• _Written task_
Copy the lines below word for word, beginning with the first line and stopping after the line that contains "coord(226,184)".

>> start Data for the task

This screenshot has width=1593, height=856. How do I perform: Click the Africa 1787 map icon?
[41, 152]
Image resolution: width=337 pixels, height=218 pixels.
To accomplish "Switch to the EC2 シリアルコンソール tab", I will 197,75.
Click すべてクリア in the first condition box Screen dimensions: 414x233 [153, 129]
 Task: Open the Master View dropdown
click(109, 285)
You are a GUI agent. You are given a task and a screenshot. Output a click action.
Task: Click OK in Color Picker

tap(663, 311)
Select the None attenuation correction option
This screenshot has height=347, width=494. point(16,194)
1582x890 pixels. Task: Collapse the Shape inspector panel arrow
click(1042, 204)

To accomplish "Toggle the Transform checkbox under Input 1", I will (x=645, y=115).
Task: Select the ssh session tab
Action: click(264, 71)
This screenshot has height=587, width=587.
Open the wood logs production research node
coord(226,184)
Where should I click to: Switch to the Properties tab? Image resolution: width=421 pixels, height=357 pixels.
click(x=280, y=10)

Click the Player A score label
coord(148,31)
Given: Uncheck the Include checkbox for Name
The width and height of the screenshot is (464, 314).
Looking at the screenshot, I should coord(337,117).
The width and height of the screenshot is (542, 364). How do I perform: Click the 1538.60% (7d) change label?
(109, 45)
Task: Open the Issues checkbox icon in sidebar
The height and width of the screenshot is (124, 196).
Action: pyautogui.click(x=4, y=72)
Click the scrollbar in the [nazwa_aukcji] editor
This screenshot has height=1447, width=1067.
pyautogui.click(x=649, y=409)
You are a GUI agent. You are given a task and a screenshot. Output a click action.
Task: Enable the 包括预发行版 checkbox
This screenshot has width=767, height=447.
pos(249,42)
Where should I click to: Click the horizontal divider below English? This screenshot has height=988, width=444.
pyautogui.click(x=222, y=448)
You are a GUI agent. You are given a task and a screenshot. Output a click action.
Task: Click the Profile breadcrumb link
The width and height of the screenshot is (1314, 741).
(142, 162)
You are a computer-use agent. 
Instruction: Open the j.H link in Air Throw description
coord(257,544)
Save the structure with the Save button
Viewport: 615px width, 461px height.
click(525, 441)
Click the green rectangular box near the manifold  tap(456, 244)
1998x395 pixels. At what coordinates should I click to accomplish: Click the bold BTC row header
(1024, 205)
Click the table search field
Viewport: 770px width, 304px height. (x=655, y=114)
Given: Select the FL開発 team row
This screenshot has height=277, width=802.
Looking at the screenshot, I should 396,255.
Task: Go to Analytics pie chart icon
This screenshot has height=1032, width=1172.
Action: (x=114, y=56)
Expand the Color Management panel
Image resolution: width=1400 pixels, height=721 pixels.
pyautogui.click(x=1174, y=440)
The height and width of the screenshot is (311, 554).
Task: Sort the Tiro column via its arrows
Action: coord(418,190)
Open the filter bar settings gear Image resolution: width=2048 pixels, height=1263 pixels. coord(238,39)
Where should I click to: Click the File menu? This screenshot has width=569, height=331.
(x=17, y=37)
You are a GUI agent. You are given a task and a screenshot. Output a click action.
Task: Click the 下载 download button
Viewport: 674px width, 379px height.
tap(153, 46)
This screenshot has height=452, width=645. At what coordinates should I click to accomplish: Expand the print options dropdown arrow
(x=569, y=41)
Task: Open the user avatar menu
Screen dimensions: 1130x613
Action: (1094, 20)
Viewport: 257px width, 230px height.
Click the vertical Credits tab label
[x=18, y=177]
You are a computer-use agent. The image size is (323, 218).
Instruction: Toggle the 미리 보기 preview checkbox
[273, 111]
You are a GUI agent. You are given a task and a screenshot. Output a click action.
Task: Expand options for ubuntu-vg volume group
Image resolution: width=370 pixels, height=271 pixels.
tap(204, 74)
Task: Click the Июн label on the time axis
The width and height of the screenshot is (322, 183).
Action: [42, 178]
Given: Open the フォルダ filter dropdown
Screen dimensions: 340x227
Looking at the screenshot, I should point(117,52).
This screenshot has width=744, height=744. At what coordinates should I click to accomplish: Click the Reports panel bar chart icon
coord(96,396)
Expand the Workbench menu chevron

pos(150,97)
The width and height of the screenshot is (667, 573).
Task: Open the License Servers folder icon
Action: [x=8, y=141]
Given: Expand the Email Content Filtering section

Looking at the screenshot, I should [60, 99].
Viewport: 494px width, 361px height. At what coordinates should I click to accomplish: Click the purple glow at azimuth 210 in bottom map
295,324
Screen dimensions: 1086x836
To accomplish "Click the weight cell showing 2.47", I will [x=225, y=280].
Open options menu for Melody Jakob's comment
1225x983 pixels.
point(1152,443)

>> end Data for the task

• _Answer_
This screenshot has width=1593, height=856. How do I perform: Click the Africa 1787 map icon?
[41, 152]
Image resolution: width=337 pixels, height=218 pixels.
To accomplish "Switch to the EC2 シリアルコンソール tab", I will 197,75.
Click すべてクリア in the first condition box Screen dimensions: 414x233 [153, 129]
 Task: Open the Master View dropdown
click(109, 285)
You are a GUI agent. You are given a task and a screenshot. Output a click action.
Task: Click OK in Color Picker

tap(663, 311)
Select the None attenuation correction option
This screenshot has height=347, width=494. point(16,194)
1582x890 pixels. Task: Collapse the Shape inspector panel arrow
click(1042, 204)

To accomplish "Toggle the Transform checkbox under Input 1", I will (x=645, y=115).
Task: Select the ssh session tab
Action: click(264, 71)
This screenshot has height=587, width=587.
Open the wood logs production research node
coord(226,184)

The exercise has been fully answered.